SeaPower wave device weathering storms

Sea Power’s wave energy platform has tackled some extreme wave conditions caused by storms while continuing its operation off the west coast of Ireland.

Sea Power, an Irish based engineering company behind the device, informed its 1:5 scale SeaPower Platform demonstrated its survivability by facing the instantaneous wave heights of more than 4 meters during Barbara and Doris storms.

For an equivalent full-scale SeaPower Platform, this corresponds to surviving approximately 20.5 meters wave height, SeaPower said.

The device was deployed into the SmartBay test site in Galway Bay at the end of October 2016 for the first phase of testing.

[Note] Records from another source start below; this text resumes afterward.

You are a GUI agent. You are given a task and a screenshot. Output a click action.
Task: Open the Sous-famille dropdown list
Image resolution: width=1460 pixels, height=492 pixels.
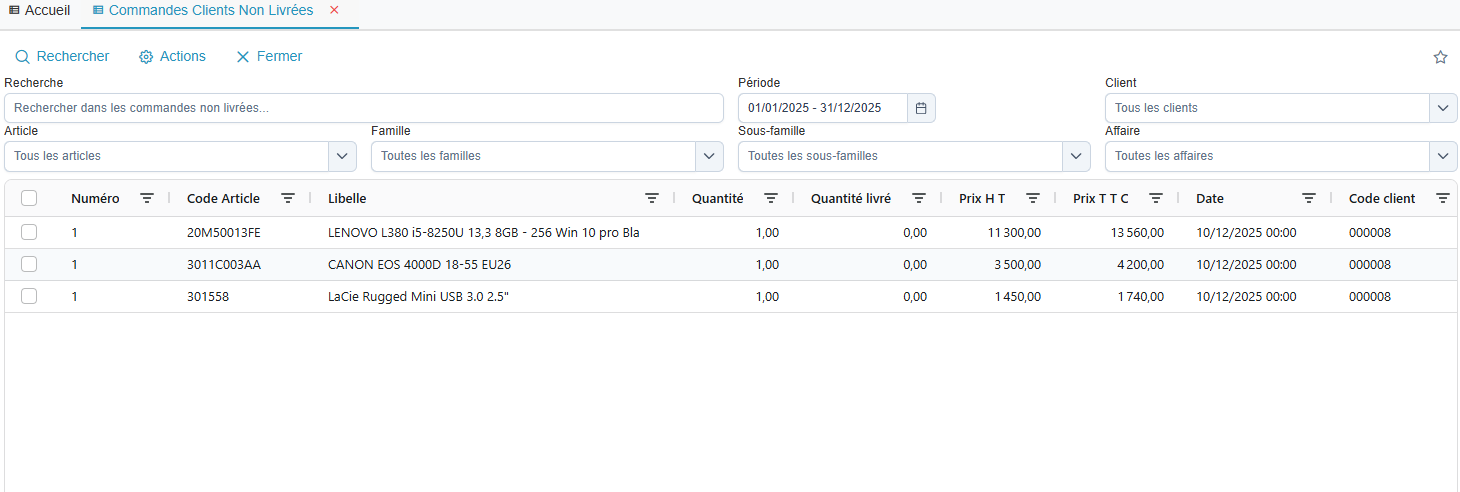tap(1076, 156)
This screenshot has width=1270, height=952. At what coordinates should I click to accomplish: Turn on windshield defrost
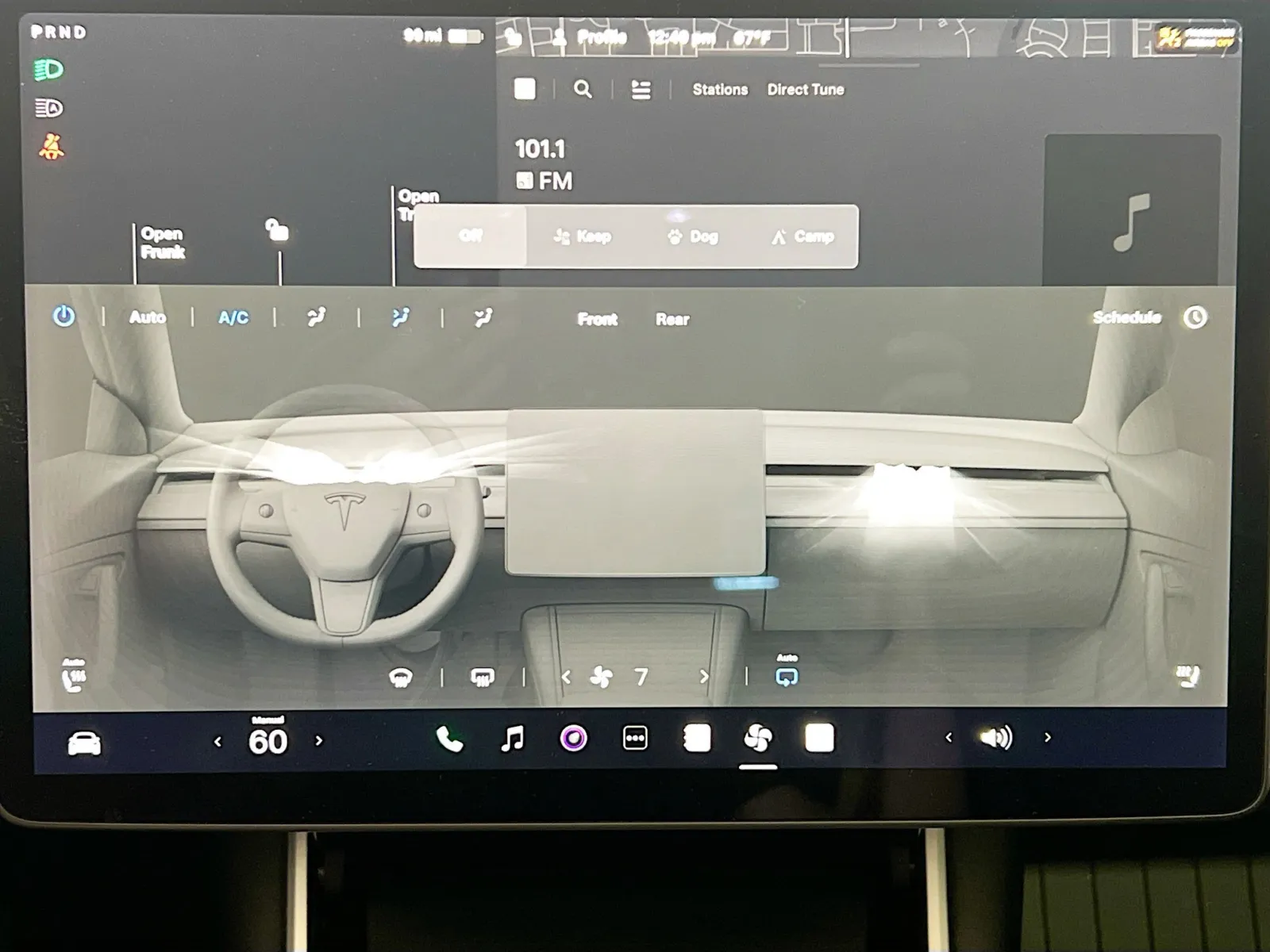(401, 678)
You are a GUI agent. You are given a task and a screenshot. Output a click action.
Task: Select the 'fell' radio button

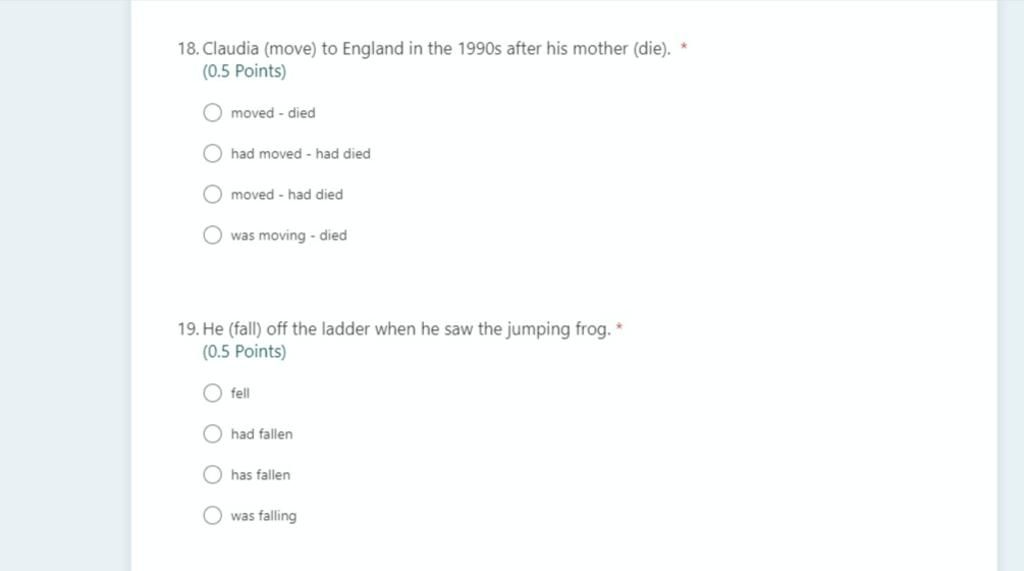click(212, 393)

Sea Power expects to remain testing at the site for a 12 month continuous period with the installation of the rotary power take-off (PTO), currently under development, mid-way in between the deployment duration.

Throughout the testing period in Galway Bay, a number of onboard parameters are being continuously measured including tension loads in the front mooring lines, bow panel pressures due to wave slapping and wave slamming events, multiaxis hinge load in both hinge pins, accelerations of each body, and mechanical power in the representative PTO system.

The onboard parameters being measured, directly inform future structural and mechanical design calculations for the optimization of full-scale platforms, according to Sea Power.

SeaPower device is an attenuator type of wave energy converter which operates parallel to the wave direction, capturing energy from the relative motion of the two arms in the device as the wave passes them.